I love Connecticut with its heritage,

It's called the Constitution State.

Where histories of great proud men all came to this land so brave.

And then with grace-filled cities did build where our dreams would be fulfilled.

Connecticut was born to stay the pride of the U.S.A.

So come Nutmeggers heed the call to keep Connecticut from harm,

A place where men with hearts free can share the opportunity.

Let's keep her strong and work each day so future men will proudly say,

Connecticut was born to stay the pride of the U.S.A.


NARRATOR: Another force that fractures our sense of state identity is 

geographic segmentation. Although Connecticut is the third smallest state in the nation, most of us see it as a collection of several smaller and distinctly different regions.

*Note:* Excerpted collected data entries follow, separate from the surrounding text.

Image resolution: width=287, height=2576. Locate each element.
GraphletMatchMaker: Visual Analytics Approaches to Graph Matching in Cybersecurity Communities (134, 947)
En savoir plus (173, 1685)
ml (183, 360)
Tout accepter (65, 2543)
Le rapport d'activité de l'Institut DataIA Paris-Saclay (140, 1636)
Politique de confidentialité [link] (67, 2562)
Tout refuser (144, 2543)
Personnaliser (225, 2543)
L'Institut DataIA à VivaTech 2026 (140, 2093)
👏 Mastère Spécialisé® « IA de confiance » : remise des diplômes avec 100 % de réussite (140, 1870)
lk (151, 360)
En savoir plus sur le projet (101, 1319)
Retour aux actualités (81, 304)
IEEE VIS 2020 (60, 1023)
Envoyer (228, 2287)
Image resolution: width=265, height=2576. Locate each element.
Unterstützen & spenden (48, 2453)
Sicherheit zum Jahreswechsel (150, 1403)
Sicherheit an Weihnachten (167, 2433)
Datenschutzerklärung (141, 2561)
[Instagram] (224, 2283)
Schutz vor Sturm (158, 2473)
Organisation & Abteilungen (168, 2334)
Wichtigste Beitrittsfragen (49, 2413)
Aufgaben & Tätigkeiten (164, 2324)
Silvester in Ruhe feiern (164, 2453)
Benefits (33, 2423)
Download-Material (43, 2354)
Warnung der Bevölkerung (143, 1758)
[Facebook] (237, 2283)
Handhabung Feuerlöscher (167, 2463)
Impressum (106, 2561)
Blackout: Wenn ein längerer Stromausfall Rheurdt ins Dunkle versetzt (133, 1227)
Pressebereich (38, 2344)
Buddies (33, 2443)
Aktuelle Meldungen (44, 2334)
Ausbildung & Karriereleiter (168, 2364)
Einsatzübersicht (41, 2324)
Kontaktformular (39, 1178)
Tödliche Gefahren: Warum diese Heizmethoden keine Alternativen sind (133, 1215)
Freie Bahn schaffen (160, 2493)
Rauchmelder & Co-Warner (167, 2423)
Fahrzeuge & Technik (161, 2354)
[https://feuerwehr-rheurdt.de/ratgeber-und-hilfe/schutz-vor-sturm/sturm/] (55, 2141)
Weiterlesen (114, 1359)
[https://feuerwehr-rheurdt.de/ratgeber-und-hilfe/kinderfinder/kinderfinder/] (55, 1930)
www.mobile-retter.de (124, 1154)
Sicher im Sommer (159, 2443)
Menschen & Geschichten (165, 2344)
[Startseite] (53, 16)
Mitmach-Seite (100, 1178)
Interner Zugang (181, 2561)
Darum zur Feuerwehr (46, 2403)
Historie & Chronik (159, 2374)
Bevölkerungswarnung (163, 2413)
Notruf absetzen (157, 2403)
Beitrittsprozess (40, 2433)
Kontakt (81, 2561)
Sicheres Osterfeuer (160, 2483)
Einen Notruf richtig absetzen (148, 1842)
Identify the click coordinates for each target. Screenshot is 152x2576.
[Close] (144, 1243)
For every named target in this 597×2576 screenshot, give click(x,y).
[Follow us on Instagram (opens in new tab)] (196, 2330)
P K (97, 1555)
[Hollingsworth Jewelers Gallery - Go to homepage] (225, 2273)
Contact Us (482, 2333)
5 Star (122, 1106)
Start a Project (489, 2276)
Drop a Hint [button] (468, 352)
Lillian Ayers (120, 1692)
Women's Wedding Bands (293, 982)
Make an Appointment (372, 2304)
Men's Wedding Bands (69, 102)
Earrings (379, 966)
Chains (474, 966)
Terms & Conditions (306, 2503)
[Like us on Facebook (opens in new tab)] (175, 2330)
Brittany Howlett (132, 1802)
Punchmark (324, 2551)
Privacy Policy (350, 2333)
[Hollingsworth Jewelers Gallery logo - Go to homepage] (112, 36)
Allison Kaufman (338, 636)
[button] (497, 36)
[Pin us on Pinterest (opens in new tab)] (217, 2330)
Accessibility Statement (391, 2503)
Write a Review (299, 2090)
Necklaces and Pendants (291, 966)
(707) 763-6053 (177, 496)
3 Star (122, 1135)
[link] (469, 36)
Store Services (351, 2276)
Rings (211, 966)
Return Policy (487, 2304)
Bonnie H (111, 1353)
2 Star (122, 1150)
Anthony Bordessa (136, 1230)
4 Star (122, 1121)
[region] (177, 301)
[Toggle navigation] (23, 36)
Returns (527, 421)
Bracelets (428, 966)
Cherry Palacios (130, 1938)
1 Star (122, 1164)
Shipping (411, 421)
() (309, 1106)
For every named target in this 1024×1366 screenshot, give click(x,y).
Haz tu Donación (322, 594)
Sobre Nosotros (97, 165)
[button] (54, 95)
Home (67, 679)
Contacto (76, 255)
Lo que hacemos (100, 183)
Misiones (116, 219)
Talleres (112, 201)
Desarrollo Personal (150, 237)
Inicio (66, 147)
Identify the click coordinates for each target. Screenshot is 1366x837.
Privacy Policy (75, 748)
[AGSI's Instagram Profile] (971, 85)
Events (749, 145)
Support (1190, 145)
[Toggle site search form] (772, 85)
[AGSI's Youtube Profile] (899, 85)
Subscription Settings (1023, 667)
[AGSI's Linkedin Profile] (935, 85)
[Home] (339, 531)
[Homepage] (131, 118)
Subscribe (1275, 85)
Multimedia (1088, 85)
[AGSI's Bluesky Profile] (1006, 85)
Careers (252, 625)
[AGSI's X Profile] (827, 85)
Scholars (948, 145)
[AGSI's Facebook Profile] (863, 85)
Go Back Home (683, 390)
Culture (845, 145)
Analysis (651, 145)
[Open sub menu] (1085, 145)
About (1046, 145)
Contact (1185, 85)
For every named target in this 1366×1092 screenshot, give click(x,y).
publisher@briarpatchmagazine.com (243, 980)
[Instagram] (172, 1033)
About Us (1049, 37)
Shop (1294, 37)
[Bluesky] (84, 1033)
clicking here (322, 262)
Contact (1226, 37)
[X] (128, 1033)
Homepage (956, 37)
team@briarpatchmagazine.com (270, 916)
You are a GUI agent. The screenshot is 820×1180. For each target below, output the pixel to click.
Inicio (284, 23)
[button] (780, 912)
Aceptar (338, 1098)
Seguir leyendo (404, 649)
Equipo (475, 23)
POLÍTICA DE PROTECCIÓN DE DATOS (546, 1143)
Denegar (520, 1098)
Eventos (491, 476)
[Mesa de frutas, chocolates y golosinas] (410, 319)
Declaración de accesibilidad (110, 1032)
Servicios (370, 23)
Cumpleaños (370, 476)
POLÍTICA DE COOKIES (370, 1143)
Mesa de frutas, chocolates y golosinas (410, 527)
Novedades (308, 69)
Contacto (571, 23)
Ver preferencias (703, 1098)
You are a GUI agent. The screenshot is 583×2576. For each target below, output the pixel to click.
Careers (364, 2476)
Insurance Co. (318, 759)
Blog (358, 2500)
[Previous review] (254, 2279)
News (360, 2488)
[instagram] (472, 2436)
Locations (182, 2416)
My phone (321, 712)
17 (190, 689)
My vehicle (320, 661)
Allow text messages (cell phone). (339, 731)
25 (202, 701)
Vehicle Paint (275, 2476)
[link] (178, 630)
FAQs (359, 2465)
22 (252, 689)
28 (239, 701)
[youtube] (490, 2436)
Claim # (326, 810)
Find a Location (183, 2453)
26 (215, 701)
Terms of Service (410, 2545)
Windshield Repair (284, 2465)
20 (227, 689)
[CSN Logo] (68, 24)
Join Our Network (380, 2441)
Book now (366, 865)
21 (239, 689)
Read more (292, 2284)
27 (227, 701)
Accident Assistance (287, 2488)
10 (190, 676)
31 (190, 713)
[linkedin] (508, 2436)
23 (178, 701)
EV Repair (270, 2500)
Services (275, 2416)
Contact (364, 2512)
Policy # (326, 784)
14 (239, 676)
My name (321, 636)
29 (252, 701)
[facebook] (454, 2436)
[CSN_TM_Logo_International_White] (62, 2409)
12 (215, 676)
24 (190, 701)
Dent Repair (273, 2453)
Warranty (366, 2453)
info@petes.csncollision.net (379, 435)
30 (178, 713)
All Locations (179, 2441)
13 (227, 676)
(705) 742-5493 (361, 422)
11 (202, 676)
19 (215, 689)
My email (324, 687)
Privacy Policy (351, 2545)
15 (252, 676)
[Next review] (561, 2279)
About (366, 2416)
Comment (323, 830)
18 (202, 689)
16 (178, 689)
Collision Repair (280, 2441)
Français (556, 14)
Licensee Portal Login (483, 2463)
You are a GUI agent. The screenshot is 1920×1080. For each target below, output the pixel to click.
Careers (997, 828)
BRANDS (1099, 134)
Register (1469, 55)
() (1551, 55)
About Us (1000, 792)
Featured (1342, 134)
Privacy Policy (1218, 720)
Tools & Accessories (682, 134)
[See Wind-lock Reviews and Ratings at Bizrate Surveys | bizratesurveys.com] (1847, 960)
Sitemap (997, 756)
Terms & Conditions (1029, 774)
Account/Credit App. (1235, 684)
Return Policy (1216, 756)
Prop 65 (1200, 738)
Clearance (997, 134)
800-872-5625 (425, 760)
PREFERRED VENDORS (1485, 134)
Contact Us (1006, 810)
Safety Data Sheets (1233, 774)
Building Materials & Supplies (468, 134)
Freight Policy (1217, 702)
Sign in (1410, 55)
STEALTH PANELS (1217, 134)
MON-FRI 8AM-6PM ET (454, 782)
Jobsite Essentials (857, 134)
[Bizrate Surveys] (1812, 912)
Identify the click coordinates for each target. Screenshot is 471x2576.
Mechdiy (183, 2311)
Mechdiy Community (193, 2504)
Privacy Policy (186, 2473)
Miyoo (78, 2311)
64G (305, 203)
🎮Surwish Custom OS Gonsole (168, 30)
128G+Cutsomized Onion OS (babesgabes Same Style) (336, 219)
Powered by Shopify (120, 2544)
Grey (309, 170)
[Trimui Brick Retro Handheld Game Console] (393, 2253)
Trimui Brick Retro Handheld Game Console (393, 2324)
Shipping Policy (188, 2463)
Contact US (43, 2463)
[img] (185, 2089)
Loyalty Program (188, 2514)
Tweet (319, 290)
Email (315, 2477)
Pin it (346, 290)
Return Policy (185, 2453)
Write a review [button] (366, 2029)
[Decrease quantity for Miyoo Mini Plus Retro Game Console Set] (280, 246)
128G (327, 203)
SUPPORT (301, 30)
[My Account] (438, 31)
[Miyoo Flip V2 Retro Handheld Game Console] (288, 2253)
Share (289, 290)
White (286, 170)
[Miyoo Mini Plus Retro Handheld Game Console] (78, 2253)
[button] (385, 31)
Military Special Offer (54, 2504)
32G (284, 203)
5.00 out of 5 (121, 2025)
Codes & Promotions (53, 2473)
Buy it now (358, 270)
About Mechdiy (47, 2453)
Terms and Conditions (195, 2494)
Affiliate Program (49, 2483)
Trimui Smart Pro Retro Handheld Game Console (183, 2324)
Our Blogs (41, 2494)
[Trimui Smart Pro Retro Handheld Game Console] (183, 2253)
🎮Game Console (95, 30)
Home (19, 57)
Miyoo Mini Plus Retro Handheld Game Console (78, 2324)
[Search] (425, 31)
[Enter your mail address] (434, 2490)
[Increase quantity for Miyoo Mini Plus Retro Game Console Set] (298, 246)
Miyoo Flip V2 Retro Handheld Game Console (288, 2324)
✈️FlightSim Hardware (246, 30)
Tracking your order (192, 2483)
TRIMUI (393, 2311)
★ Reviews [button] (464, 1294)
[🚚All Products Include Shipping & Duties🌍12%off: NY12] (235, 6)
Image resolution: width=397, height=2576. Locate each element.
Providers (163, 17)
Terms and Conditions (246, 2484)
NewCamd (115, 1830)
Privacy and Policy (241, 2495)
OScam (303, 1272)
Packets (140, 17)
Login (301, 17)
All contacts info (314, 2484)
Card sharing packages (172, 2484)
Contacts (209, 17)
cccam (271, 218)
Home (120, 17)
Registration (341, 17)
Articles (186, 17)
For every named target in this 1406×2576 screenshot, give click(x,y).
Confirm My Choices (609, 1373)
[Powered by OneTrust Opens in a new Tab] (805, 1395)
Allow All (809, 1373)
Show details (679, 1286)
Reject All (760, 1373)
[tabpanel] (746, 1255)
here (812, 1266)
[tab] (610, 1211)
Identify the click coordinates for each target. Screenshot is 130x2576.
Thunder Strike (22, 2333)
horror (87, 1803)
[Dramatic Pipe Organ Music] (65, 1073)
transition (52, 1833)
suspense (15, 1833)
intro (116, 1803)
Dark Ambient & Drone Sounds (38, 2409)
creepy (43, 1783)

TOM LEWIS (Geography Prof., Manchester CC): In spite of the fact that the state is roughly a hundred miles east to west, 60 to 80 miles at its widest north/south extreme, the concerns and the interests and the focus of dairy farmers in the northeastern part of the state in a town like Thompson are far, far different than the concerns and the interests and the focus of an urban/suburban population like what we find at Fairfield County or in Bridgeport for example.

"The Constitution State"

Tens of thousands every day pass through the Constitution State,

In their rat race from Boston to New York.

To them it's just 200 miles of winding highway snake,

Or the train's along the northeast corridor.

NARRATOR: Connecticut has always been deeply influenced and divided by its location between its two powerful neighbors. For some, Connecticut has a decided New York vent. For others, a New England flavor.

JIM SHELTON (Reporter, New Haven Register): A lot of people in this part of the state talk about the Q Bridge. The Q Bridge is a main part of their life. They sit in traffic ah for a long time on the Q Bridge and it sort of separates New York from New England in a lot of people's minds. When you're waiting in traffic on the bridge, you are still stressing out about your job. You are still worrying about what you're going to fix for dinner. You're still worrying about whether it's going to rain or snow before you get home. You get over the bridge and the farther away from the bridge you get, a lot of people tend to relax. The traffic eases up a little bit. The view gets much nicer. The Q Bridge separates New York from New England for a lot of people.

NARRATOR: The most often noted border is the one that separates Fairfield County from the rest of the state. Our image of affluence is derived largely from wealthy Fairfield County communities.

CAPT. JAMES GLEASON (Greenwich Police Dept.): Greenwich has a different class of people in many respects in that a large number of our population earn their livelihood in New York City and they, on a daily basis, take the train into New York City and are in the City for a good 10 or 12 hours a day and return here to live. Greenwich has been known in some cases as a bedroom community for New York City, which is very true.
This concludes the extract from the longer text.